• Work task: Transcribe the records below exactly.

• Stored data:
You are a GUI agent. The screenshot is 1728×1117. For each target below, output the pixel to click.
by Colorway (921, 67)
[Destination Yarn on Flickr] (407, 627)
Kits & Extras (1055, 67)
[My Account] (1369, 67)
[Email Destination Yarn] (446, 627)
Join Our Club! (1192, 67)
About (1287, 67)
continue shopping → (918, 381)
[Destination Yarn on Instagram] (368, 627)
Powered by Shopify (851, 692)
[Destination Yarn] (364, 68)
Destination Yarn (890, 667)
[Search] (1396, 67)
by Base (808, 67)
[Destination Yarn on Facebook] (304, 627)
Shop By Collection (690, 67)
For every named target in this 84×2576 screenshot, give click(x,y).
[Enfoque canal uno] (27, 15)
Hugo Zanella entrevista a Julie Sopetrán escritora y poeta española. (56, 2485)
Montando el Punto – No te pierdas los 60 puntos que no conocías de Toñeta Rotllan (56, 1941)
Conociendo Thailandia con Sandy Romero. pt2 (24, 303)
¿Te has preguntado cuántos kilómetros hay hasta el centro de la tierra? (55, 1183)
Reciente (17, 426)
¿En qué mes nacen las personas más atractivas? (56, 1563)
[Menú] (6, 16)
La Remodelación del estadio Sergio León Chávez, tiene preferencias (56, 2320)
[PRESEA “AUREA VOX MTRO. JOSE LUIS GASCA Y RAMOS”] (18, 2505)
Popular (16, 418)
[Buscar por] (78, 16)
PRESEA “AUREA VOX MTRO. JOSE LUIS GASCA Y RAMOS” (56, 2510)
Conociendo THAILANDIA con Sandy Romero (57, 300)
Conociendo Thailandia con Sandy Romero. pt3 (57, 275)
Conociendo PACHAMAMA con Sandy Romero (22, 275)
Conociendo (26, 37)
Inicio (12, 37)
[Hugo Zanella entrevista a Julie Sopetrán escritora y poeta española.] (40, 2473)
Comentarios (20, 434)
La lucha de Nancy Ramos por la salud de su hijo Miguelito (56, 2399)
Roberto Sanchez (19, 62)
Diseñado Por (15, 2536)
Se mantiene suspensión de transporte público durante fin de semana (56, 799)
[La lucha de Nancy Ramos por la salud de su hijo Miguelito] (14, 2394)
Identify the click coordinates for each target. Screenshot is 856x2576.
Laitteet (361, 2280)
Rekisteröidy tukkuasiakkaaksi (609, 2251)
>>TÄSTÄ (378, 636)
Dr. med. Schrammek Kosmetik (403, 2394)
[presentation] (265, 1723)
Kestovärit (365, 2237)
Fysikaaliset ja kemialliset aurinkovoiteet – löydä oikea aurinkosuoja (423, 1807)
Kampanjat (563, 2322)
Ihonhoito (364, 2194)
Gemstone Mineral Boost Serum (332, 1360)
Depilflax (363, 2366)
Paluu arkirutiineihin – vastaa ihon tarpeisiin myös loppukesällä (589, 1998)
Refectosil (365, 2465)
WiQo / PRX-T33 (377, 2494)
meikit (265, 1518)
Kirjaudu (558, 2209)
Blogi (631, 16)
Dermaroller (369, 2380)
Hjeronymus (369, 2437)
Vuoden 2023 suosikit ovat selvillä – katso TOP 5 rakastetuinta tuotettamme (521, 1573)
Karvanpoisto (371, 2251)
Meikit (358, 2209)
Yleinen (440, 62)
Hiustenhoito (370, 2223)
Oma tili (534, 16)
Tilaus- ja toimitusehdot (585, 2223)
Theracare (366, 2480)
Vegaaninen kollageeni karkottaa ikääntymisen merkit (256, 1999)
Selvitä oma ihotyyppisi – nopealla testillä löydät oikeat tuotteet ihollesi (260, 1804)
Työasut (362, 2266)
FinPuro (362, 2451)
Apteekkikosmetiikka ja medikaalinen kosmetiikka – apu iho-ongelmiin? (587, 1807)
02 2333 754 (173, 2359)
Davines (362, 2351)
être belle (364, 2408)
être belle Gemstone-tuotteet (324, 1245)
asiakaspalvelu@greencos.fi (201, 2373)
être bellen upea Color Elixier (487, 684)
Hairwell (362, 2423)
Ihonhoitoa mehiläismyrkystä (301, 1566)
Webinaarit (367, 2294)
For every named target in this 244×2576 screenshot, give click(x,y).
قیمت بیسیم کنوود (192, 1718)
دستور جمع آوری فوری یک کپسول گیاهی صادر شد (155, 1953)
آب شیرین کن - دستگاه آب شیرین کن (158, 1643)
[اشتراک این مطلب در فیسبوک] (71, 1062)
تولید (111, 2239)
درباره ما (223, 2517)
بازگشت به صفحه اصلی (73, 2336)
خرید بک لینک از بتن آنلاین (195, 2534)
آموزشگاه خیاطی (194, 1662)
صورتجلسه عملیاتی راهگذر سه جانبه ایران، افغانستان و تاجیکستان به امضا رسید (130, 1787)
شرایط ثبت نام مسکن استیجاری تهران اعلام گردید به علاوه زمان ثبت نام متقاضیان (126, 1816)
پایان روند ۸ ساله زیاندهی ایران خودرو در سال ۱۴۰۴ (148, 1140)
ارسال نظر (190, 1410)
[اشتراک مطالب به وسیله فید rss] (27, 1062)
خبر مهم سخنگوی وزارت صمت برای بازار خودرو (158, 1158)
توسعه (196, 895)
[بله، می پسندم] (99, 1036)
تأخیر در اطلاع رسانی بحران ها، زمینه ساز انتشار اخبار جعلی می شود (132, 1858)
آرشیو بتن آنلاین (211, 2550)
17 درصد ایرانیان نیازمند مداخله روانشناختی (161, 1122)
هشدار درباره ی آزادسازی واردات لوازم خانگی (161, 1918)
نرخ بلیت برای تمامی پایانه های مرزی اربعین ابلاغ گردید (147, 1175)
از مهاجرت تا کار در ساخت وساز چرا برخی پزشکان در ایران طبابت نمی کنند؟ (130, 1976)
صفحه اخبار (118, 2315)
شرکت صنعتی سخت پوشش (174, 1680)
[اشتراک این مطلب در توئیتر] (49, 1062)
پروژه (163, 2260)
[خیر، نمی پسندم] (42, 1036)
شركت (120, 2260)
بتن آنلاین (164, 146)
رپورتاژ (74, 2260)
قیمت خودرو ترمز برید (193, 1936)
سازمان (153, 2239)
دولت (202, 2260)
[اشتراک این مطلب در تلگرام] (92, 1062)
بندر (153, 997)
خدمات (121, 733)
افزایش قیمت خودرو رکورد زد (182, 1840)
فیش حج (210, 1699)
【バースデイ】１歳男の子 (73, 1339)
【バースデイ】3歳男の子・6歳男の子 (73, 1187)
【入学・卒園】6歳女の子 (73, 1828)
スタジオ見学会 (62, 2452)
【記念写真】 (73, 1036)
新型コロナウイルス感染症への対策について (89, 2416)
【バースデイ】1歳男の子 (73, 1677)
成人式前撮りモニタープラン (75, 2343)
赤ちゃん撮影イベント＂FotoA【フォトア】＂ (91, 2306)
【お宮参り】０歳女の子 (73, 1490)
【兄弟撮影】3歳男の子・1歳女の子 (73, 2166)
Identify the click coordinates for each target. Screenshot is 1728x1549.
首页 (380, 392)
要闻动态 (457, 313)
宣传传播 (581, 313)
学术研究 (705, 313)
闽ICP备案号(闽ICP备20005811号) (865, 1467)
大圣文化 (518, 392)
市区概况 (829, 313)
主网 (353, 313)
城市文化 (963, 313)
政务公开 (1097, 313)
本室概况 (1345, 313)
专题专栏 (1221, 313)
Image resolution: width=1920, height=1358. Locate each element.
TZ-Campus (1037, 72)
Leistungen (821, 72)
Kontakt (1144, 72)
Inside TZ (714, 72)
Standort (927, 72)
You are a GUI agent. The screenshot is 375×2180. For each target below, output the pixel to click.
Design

• Answer for the task:
You are a GUI agent. The screenshot is 1728×1117. For each target below, output the pixel to click.
by Colorway (921, 67)
[Destination Yarn on Flickr] (407, 627)
Kits & Extras (1055, 67)
[My Account] (1369, 67)
[Email Destination Yarn] (446, 627)
Join Our Club! (1192, 67)
About (1287, 67)
continue shopping → (918, 381)
[Destination Yarn on Instagram] (368, 627)
Powered by Shopify (851, 692)
[Destination Yarn] (364, 68)
Destination Yarn (890, 667)
[Search] (1396, 67)
by Base (808, 67)
[Destination Yarn on Facebook] (304, 627)
Shop By Collection (690, 67)
For every named target in this 84×2576 screenshot, give click(x,y).
[Enfoque canal uno] (27, 15)
Hugo Zanella entrevista a Julie Sopetrán escritora y poeta española. (56, 2485)
Montando el Punto – No te pierdas los 60 puntos que no conocías de Toñeta Rotllan (56, 1941)
Conociendo Thailandia con Sandy Romero. pt2 (24, 303)
¿Te has preguntado cuántos kilómetros hay hasta el centro de la tierra? (55, 1183)
Reciente (17, 426)
¿En qué mes nacen las personas más atractivas? (56, 1563)
[Menú] (6, 16)
La Remodelación del estadio Sergio León Chávez, tiene preferencias (56, 2320)
[PRESEA “AUREA VOX MTRO. JOSE LUIS GASCA Y RAMOS”] (18, 2505)
Popular (16, 418)
[Buscar por] (78, 16)
PRESEA “AUREA VOX MTRO. JOSE LUIS GASCA Y RAMOS” (56, 2510)
Conociendo THAILANDIA con Sandy Romero (57, 300)
Conociendo Thailandia con Sandy Romero. pt3 (57, 275)
Conociendo PACHAMAMA con Sandy Romero (22, 275)
Conociendo (26, 37)
Inicio (12, 37)
[Hugo Zanella entrevista a Julie Sopetrán escritora y poeta española.] (40, 2473)
Comentarios (20, 434)
La lucha de Nancy Ramos por la salud de su hijo Miguelito (56, 2399)
Roberto Sanchez (19, 62)
Diseñado Por (15, 2536)
Se mantiene suspensión de transporte público durante fin de semana (56, 799)
[La lucha de Nancy Ramos por la salud de su hijo Miguelito] (14, 2394)
Identify the click coordinates for each target. Screenshot is 856x2576.
Laitteet (361, 2280)
Rekisteröidy tukkuasiakkaaksi (609, 2251)
>>TÄSTÄ (378, 636)
Dr. med. Schrammek Kosmetik (403, 2394)
[presentation] (265, 1723)
Kestovärit (365, 2237)
Fysikaaliset ja kemialliset aurinkovoiteet – löydä oikea aurinkosuoja (423, 1807)
Kampanjat (563, 2322)
Ihonhoito (364, 2194)
Gemstone Mineral Boost Serum (332, 1360)
Depilflax (363, 2366)
Paluu arkirutiineihin – vastaa ihon tarpeisiin myös loppukesällä (589, 1998)
Refectosil (365, 2465)
WiQo / PRX-T33 (377, 2494)
meikit (265, 1518)
Kirjaudu (558, 2209)
Blogi (631, 16)
Dermaroller (369, 2380)
Hjeronymus (369, 2437)
Vuoden 2023 suosikit ovat selvillä – katso TOP 5 rakastetuinta tuotettamme (521, 1573)
Karvanpoisto (371, 2251)
Meikit (358, 2209)
Yleinen (440, 62)
Hiustenhoito (370, 2223)
Oma tili (534, 16)
Tilaus- ja toimitusehdot (585, 2223)
Theracare (366, 2480)
Vegaaninen kollageeni karkottaa ikääntymisen merkit (256, 1999)
Selvitä oma ihotyyppisi – nopealla testillä löydät oikeat tuotteet ihollesi (260, 1804)
Työasut (362, 2266)
FinPuro (362, 2451)
Apteekkikosmetiikka ja medikaalinen kosmetiikka – apu iho-ongelmiin? (587, 1807)
02 2333 754 (173, 2359)
Davines (362, 2351)
être belle (364, 2408)
être belle Gemstone-tuotteet (324, 1245)
asiakaspalvelu@greencos.fi (201, 2373)
être bellen upea Color Elixier (487, 684)
Hairwell (362, 2423)
Ihonhoitoa mehiläismyrkystä (301, 1566)
Webinaarit (367, 2294)
For every named target in this 244×2576 screenshot, give click(x,y).
قیمت بیسیم کنوود (192, 1718)
دستور جمع آوری فوری یک کپسول گیاهی صادر شد (155, 1953)
آب شیرین کن - دستگاه آب شیرین کن (158, 1643)
[اشتراک این مطلب در فیسبوک] (71, 1062)
تولید (111, 2239)
درباره ما (223, 2517)
بازگشت به صفحه اصلی (73, 2336)
خرید بک لینک از بتن آنلاین (195, 2534)
آموزشگاه خیاطی (194, 1662)
صورتجلسه عملیاتی راهگذر سه جانبه ایران، افغانستان و تاجیکستان به امضا رسید (130, 1787)
شرایط ثبت نام مسکن استیجاری تهران اعلام گردید به علاوه زمان ثبت نام متقاضیان (126, 1816)
پایان روند ۸ ساله زیاندهی ایران خودرو در سال ۱۴۰۴ (148, 1140)
ارسال نظر (190, 1410)
[اشتراک مطالب به وسیله فید rss] (27, 1062)
خبر مهم سخنگوی وزارت صمت برای بازار خودرو (158, 1158)
توسعه (196, 895)
[بله، می پسندم] (99, 1036)
تأخیر در اطلاع رسانی بحران ها، زمینه ساز انتشار اخبار جعلی می شود (132, 1858)
آرشیو بتن آنلاین (211, 2550)
17 درصد ایرانیان نیازمند مداخله روانشناختی (161, 1122)
هشدار درباره ی آزادسازی واردات لوازم خانگی (161, 1918)
نرخ بلیت برای تمامی پایانه های مرزی اربعین ابلاغ گردید (147, 1175)
از مهاجرت تا کار در ساخت وساز چرا برخی پزشکان در ایران طبابت نمی کنند؟ (130, 1976)
صفحه اخبار (118, 2315)
شرکت صنعتی سخت پوشش (174, 1680)
[اشتراک این مطلب در توئیتر] (49, 1062)
پروژه (163, 2260)
[خیر، نمی پسندم] (42, 1036)
شركت (120, 2260)
بتن آنلاین (164, 146)
رپورتاژ (74, 2260)
قیمت خودرو ترمز برید (193, 1936)
سازمان (153, 2239)
دولت (202, 2260)
[اشتراک این مطلب در تلگرام] (92, 1062)
بندر (153, 997)
خدمات (121, 733)
افزایش قیمت خودرو رکورد زد (182, 1840)
فیش حج (210, 1699)
【バースデイ】１歳男の子 (73, 1339)
【バースデイ】3歳男の子・6歳男の子 (73, 1187)
【入学・卒園】6歳女の子 (73, 1828)
スタジオ見学会 (62, 2452)
【記念写真】 (73, 1036)
新型コロナウイルス感染症への対策について (89, 2416)
【バースデイ】1歳男の子 (73, 1677)
成人式前撮りモニタープラン (75, 2343)
赤ちゃん撮影イベント＂FotoA【フォトア】＂ (91, 2306)
【お宮参り】０歳女の子 (73, 1490)
【兄弟撮影】3歳男の子・1歳女の子 (73, 2166)
Identify the click coordinates for each target. Screenshot is 1728x1549.
首页 (380, 392)
要闻动态 (457, 313)
宣传传播 (581, 313)
学术研究 (705, 313)
闽ICP备案号(闽ICP备20005811号) (865, 1467)
大圣文化 (518, 392)
市区概况 (829, 313)
主网 (353, 313)
城市文化 (963, 313)
政务公开 (1097, 313)
本室概况 (1345, 313)
专题专栏 (1221, 313)
Image resolution: width=1920, height=1358. Locate each element.
TZ-Campus (1037, 72)
Leistungen (821, 72)
Kontakt (1144, 72)
Inside TZ (714, 72)
Standort (927, 72)
You are a GUI agent. The screenshot is 375×2180. For each target below, output the pixel to click.
Design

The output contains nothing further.